Jane Lynch is a Lecturer and Associate Research Scientist in the Department of Anthropology. She is currently working on a book project entitled The Good of Cloth, which examines tensions and contradictions in the social and institutional organization of the artisanal textile industry in India through fieldwork across sites including textile markets and warehouses, bureaucratic offices, corporate shareholder meetings, design studios, and weaving towns. In this interview, she discusses her research and book.
My dissertation research was a multi-sited project that examined efforts to reorganize and reimagine the ways in which artisanal goods are made—but also valued, marketed, and protected—in the context of India. In this research, I spent a lot of time with weavers in a town called Chanderi in Madhya Pradesh. The majority of the people who live in Chanderi are involved in the handloom textile industry in some capacity: as weavers, as dyers, as yarn sellers, as traders. Chanderi has a long history of connection to various princely states, most significantly Gwalior, but also Indore and Baroda. That history of patronage and trade comes together with recent institutional interventions in Chanderi, which have been initiated not only by the state and central governments but also private companies like Fabindia. In my research, I examined Fabindia’s initiative to create a “community-owned company” in Chanderi as part of a broader effort to change the way in which value is shared with artisans. I was interested in how Fabindia was imagining Chanderi as a space to think about “inclusive capitalism” for artisans, but also how those artisans were imagining Fabindia’s project in relation to their own goals and ideals. The question for me is how these interventions and initiatives reveal ethical frameworks and moral claims. In other words, how do they illuminate the ways in which social, economic, and ethical life are fundamentally entwined?
I’m really interested in how questions of ethics and morality emerge in the context of economic life on an ordinary level. To pursue these questions from the perspective of anthropology and through ethnography is to call attention to the ways in “the economy” is not a discrete domain that is separate from social and cultural life. Think about the things that we buy. Why wear handloom cloth? Why buy artisanal goods? What are the moral associations we have with corporate brands? What does it mean to go to the khadi gram udyog versus Fabindia? These are the kinds of things I think about from the perspective of social and cultural theory—to see institutions and people not as abstract economic actors but instead to richly contextualize and socially situate how people go about making decisions, what their motivations are, how they make sense of the world.
For example, in the book project I’m working on now, the first chapter is about family businesses. This includes Fabindia—in which nearly half of the equity shares are owned within three generations of one family—but weavers’ households in Chanderi are also family enterprises. In both cases, part of what motivates people to do the work they do is thinking, “How will I pay for my kid’s school fees? How am I going to put food on the table? How am I going to take care of my sister? What happens if I need to pay for a wedding?” These are concerns about the reproduction of both family and wealth that are an integral part of economic life and are not reducible to quantitative terms. In other words, it’s not just what appears on a spreadsheet but the stories on the margins—this is what I’m trying to tease out in this project.

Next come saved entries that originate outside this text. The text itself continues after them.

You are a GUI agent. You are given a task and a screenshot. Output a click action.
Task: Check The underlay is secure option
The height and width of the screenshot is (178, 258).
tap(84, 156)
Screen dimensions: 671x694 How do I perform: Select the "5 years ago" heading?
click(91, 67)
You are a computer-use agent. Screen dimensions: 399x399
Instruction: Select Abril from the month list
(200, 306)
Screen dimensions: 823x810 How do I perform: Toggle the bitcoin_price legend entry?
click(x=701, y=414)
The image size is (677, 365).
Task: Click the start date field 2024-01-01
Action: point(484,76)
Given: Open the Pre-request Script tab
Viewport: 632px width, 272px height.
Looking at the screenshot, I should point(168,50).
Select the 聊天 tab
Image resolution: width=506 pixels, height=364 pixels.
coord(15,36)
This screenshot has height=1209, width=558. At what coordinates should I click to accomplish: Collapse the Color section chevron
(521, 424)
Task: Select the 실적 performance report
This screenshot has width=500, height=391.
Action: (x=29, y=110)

One thing I did after I finished my dissertation was develop a collaborative project with a weaver in Chanderi who I had gotten to know well. I enlarged several photographs that I’d taken over the course of my research, and my collaborator and I organized and developed text to go with them. We used these materials to create a pop-up exhibition on a city wall by one of the main gates into the main market. This was at the time of Diwali, so there was a lot of foot traffic. Everybody was coming to the market, and a lot of people stopped to talk to us. The exhibition was a way to visually share but also encourage feedback on my research.

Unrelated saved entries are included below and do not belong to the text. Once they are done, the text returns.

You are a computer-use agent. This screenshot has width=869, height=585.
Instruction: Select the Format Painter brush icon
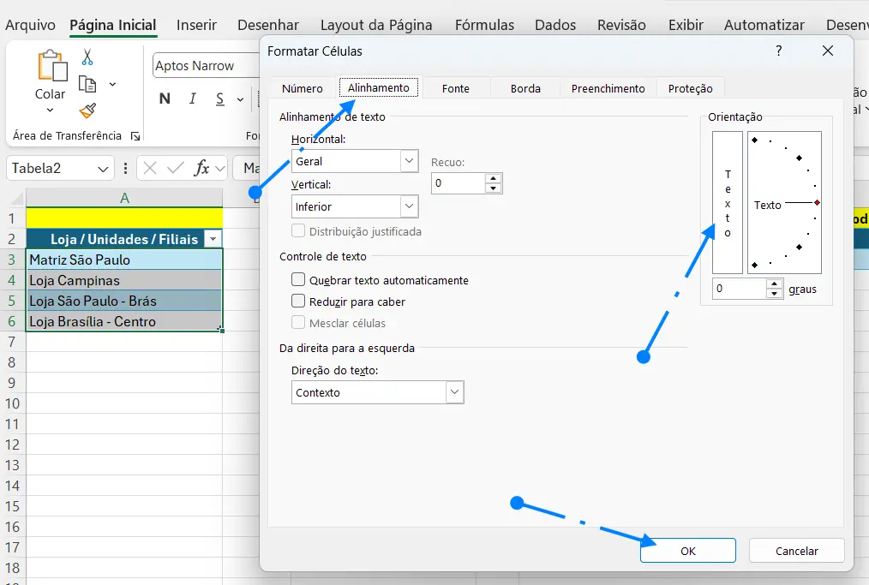(87, 110)
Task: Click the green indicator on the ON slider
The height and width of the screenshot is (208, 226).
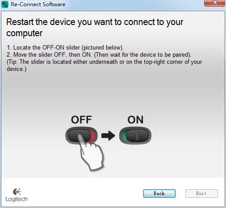Action: 124,135
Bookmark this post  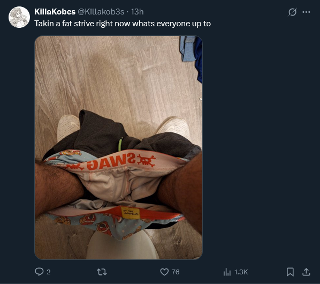click(290, 272)
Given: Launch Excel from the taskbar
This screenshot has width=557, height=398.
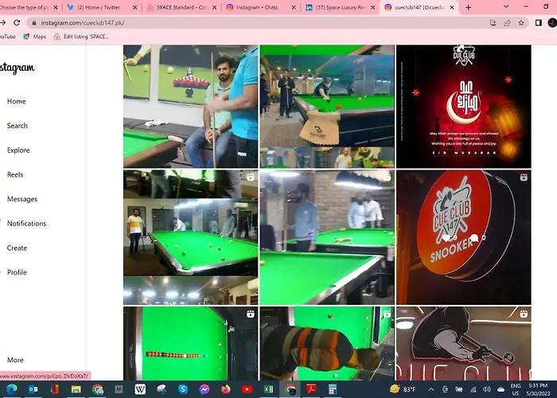Looking at the screenshot, I should pos(269,389).
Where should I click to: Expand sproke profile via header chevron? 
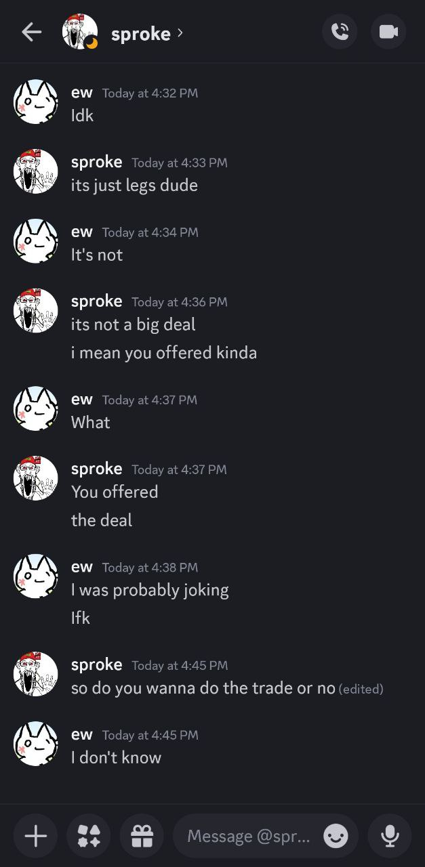pyautogui.click(x=180, y=33)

One of the things that was most compelling to me and my collaborator was a set of photographs documenting scraps of cloth. Most people in Chanderi can’t afford to buy and wear the cloth that they weave, and for the most part it has always been woven for other people. But it often happens that there will be a bit of cloth left over at the end of weaving, or that a saree or dupatta or other fabric will be rejected in a process of quality control. So, there’s this excess or scrap cloth, and people will give it as a gift, they will make a child’s kurta, they will use it as a curtain in their home. I had many photographs of how people were doing this, revealing the value of their work by using, wearing, and reimagining this cast-off cloth. In other words, there’s something within it that is still valuable. I wanted to think about the creative work and moral claim that is embedded within that reuse.
That was one of the things we shared in this collaboration. This project was a useful opportunity to work together and engage in a kind of dialogic editing. I would say, “Here’s what I see in this.” And my collaborator, Muzaffar Ansari, would listen but also point out what he saw differently and explain how. And then we would work on either pulling out the things we were seeing together or sharing both of our perspectives and learning from each other. The whole process was a really fruitful one for me and, I think, for him too. We’ve continued to stay in touch about these ideas, and I’ve been thinking about how I can bring this work more centrally into my book and create spaces for that kind of collaboration and dialogic editing not only in my current project but in my future research as well.